**Required action**
Narrow the data below down to the lines containing "Share".

** Opening Extracted material block **

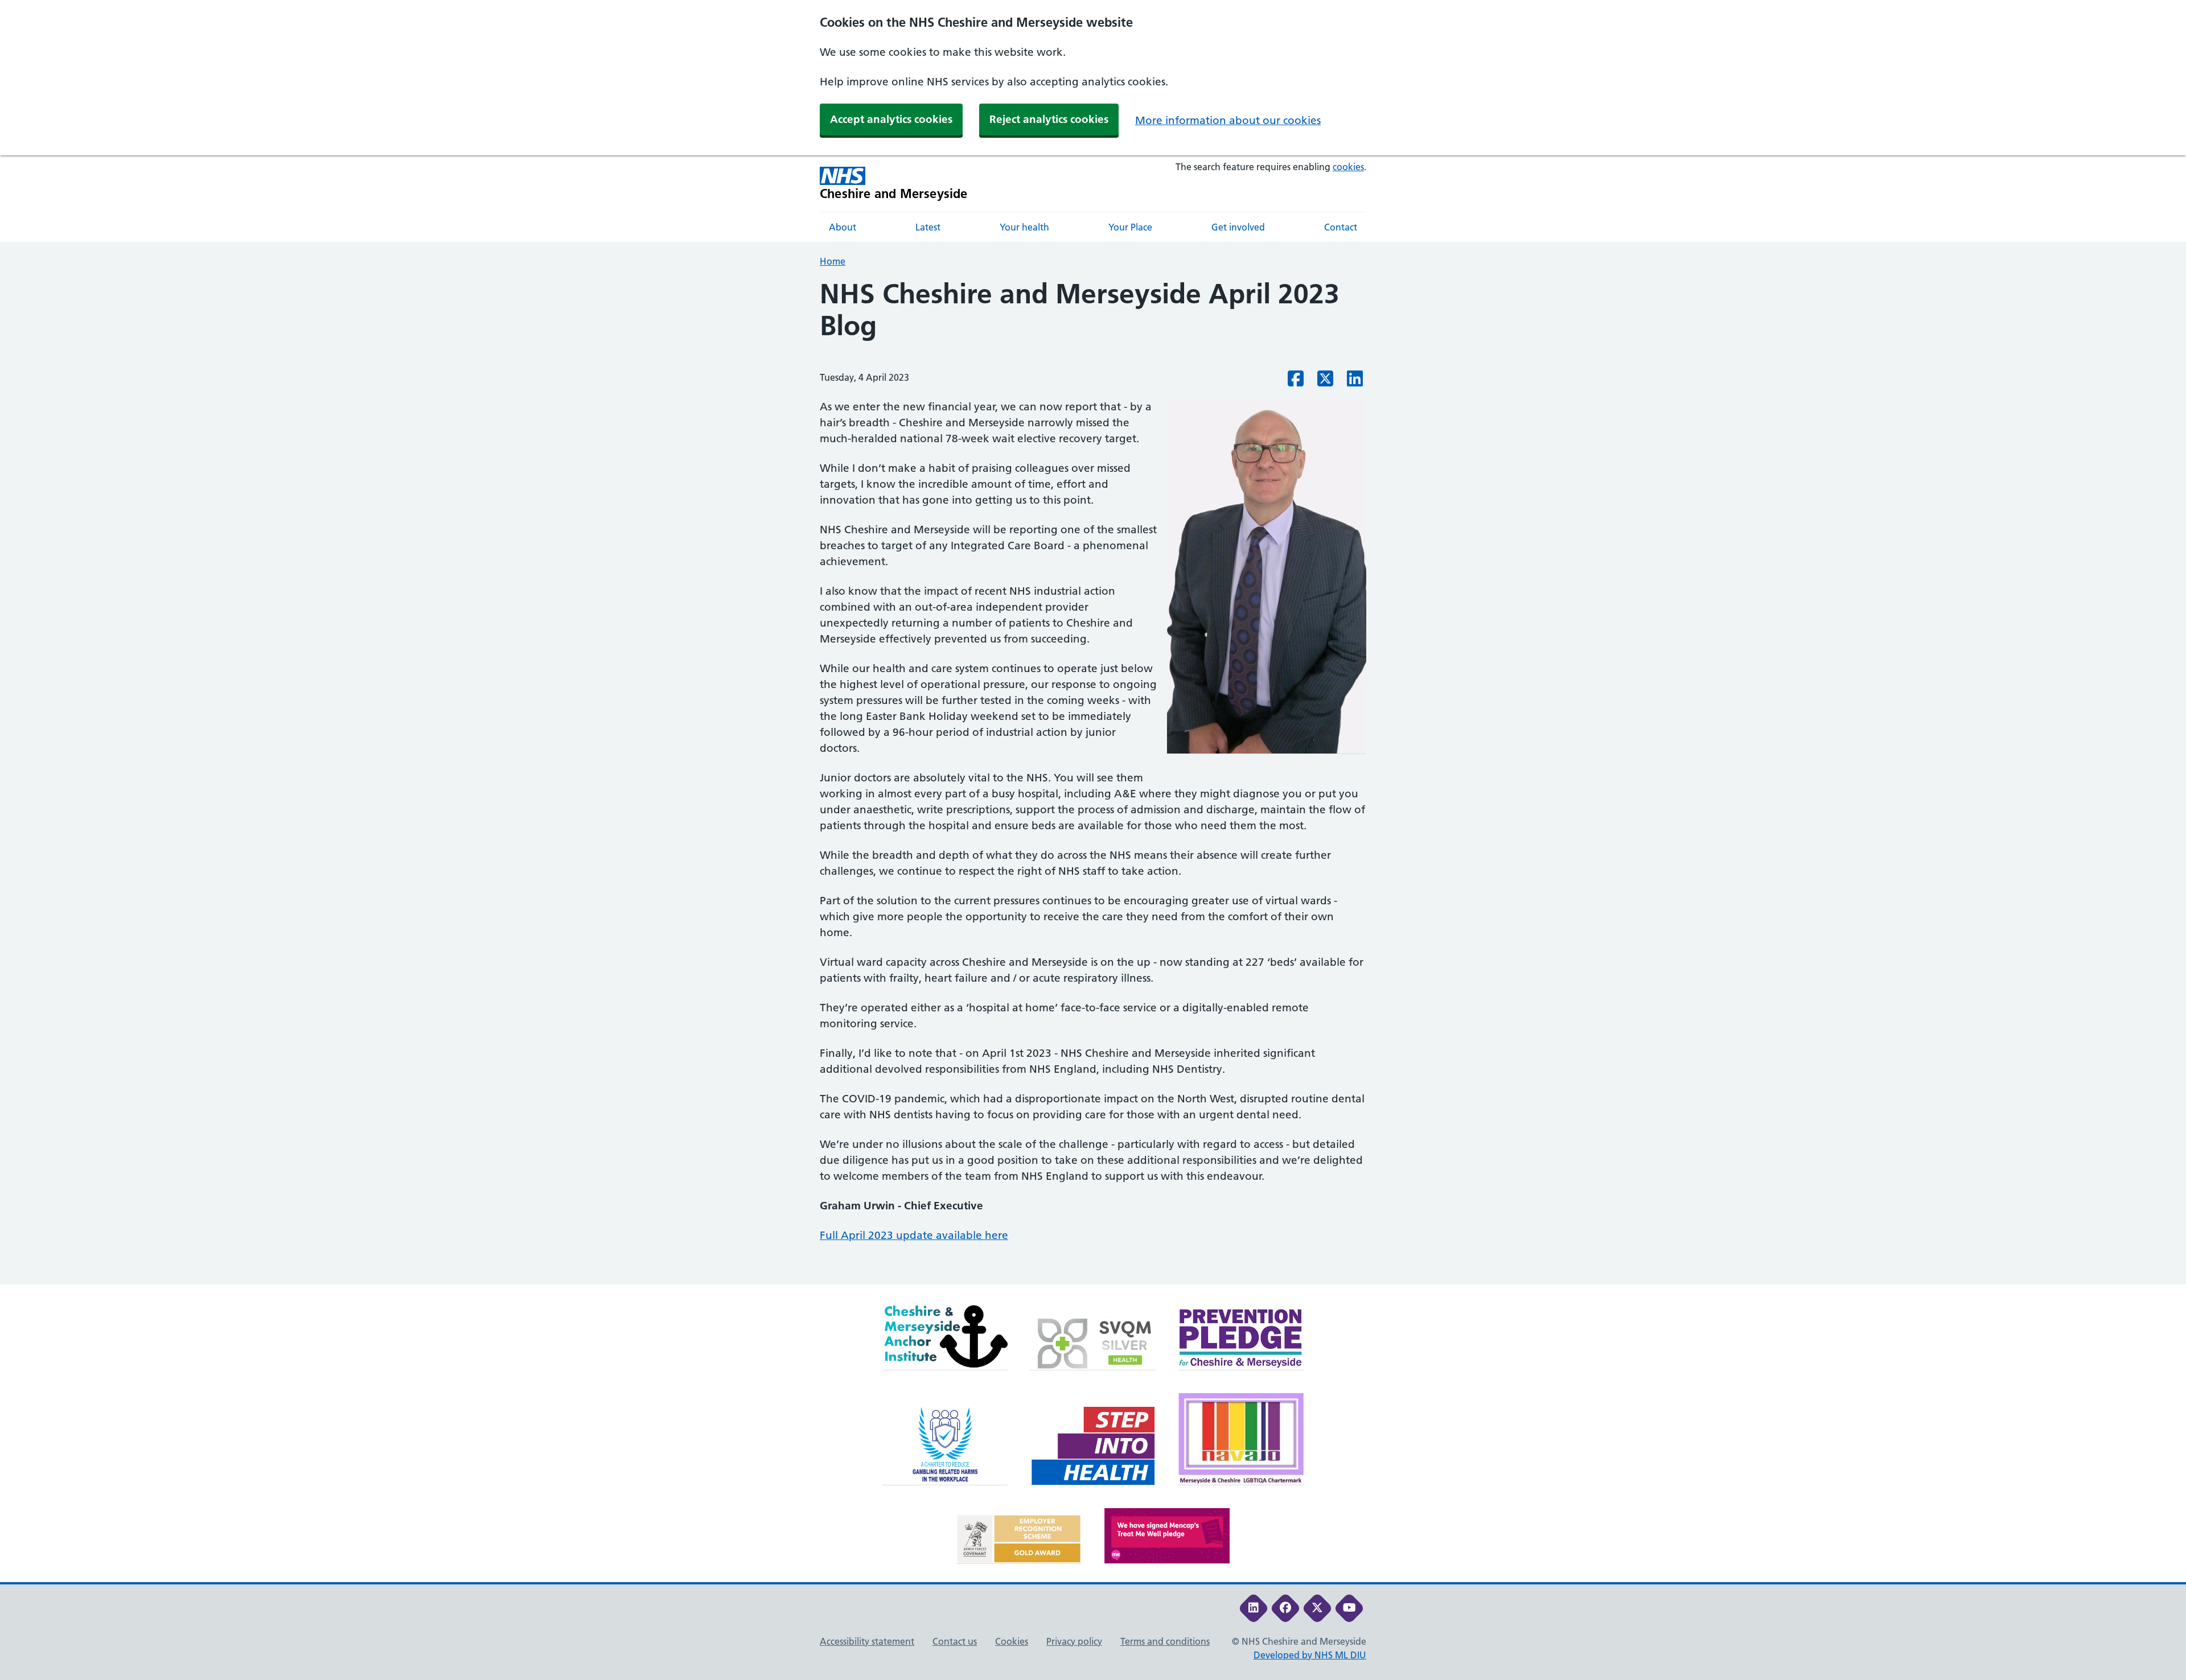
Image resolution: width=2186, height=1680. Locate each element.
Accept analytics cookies (891, 119)
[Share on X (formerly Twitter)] (1325, 382)
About (842, 227)
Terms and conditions (1165, 1641)
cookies (1348, 166)
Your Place (1130, 227)
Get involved (1238, 227)
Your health (1024, 227)
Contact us (954, 1641)
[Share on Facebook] (1295, 382)
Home (832, 261)
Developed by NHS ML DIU (1310, 1655)
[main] (1093, 781)
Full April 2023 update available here (914, 1235)
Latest (927, 227)
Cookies (1011, 1641)
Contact (1340, 227)
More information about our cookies (1228, 120)
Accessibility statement (867, 1641)
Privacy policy (1074, 1641)
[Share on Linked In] (1354, 382)
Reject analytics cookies (1048, 119)
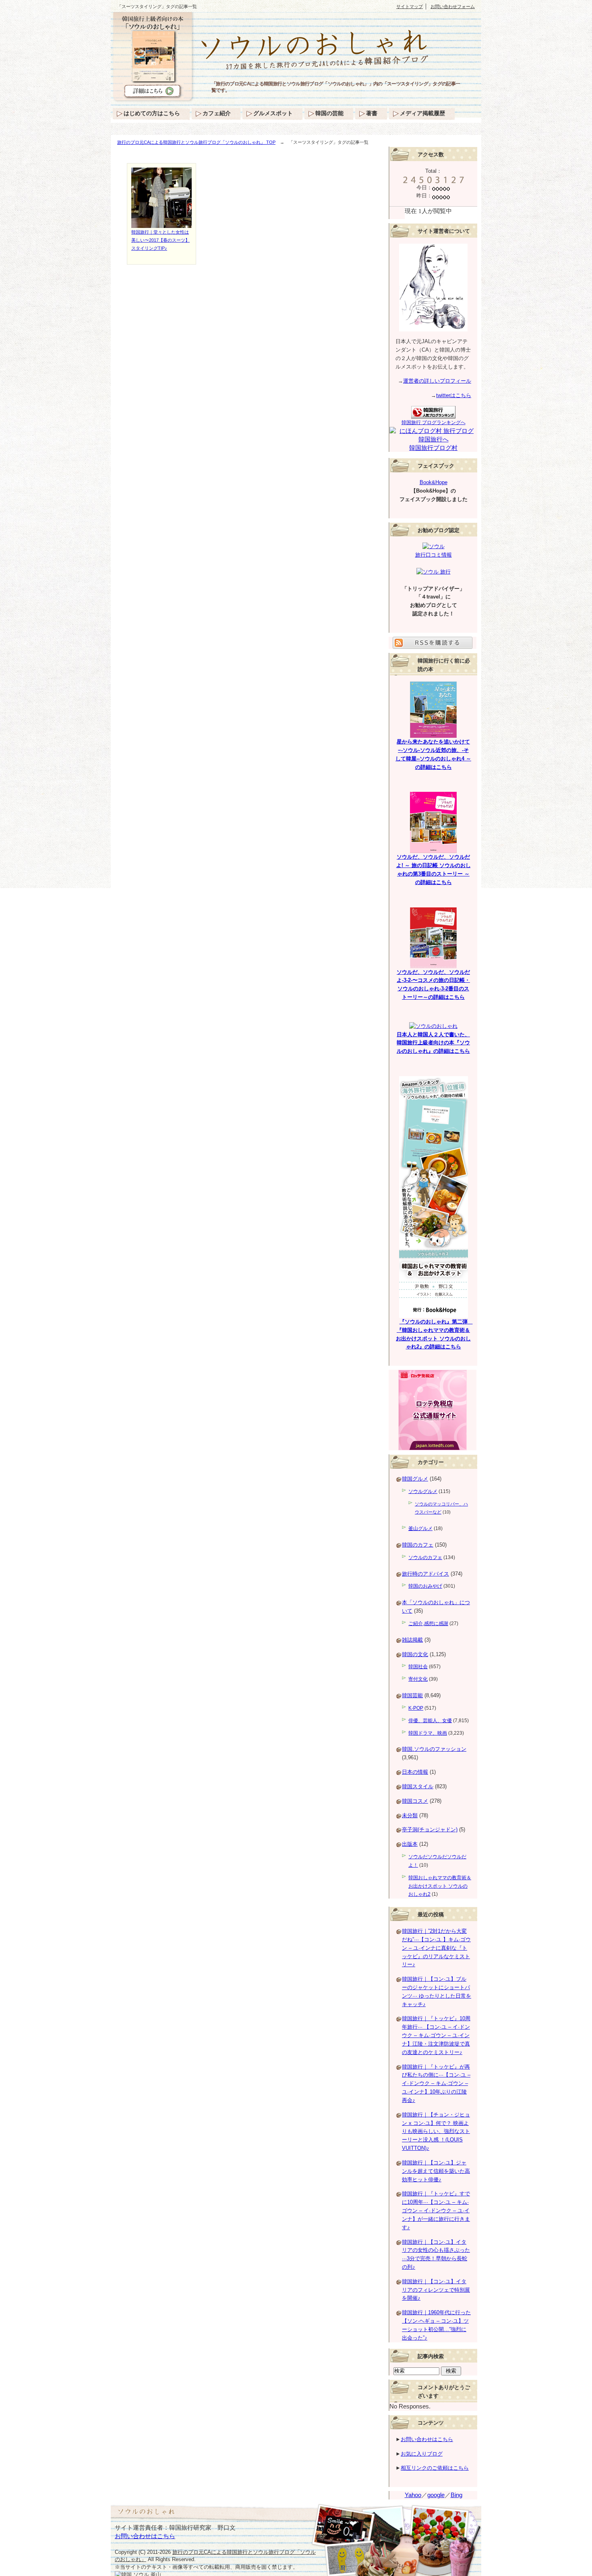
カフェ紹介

** Closing Extracted material block **

**Written answer**
[Share on X (formerly Twitter)] (1325, 382)
[Share on Facebook] (1295, 382)
[Share on Linked In] (1354, 382)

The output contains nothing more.